Striping/Mirroring & Spanning

RAID 0 and RAID 1 can be combined into a function known as, you guessed it, RAID 0/1 which allows for a minimum of two drives to act as mirrors to two other drives that act as striped pairs. Using this technology, you receive the performance benefit from RAID 0 while receiving the fault tolerance protection of RAID 1. The downside to RAID 0/1 is the cost, due to the fact that a total minimum of four drives must be present to take advantage of the technology. The capacity of a RAID 0/1 system is calculated in the same manner as a RAID 1 system, which is an array equal in capacity to that of the smallest drive in the array multiplied by the number of drives, divided by two due to the fault tolerance support (half of the drives are mirrored by the other half).

It is quite simple to envision a RAID system consisting of two disks, running in level 0, level 1, or as a hybrid in 0/1, however what happens when you have four disks (RAID generally is setup with even numbers of drives)?

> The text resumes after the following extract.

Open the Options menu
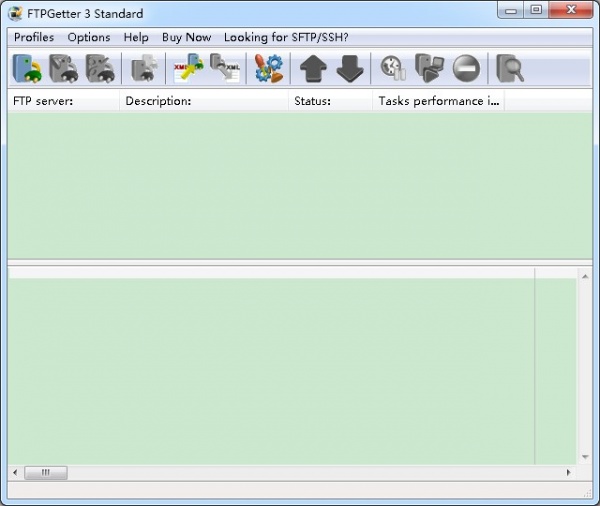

In the case where more than one drive is to be used as a primary drive, a relatively common technology known as spanning is used, where two or more drives function as if they were one large drive.

Although there are many more levels of RAID that are present in more advanced setups, the basics of RAID have already been outlined, and it is upon those three levels of RAID (0, 1, and 0/1) that Promise based their IDE RAID controller, the FastTrack.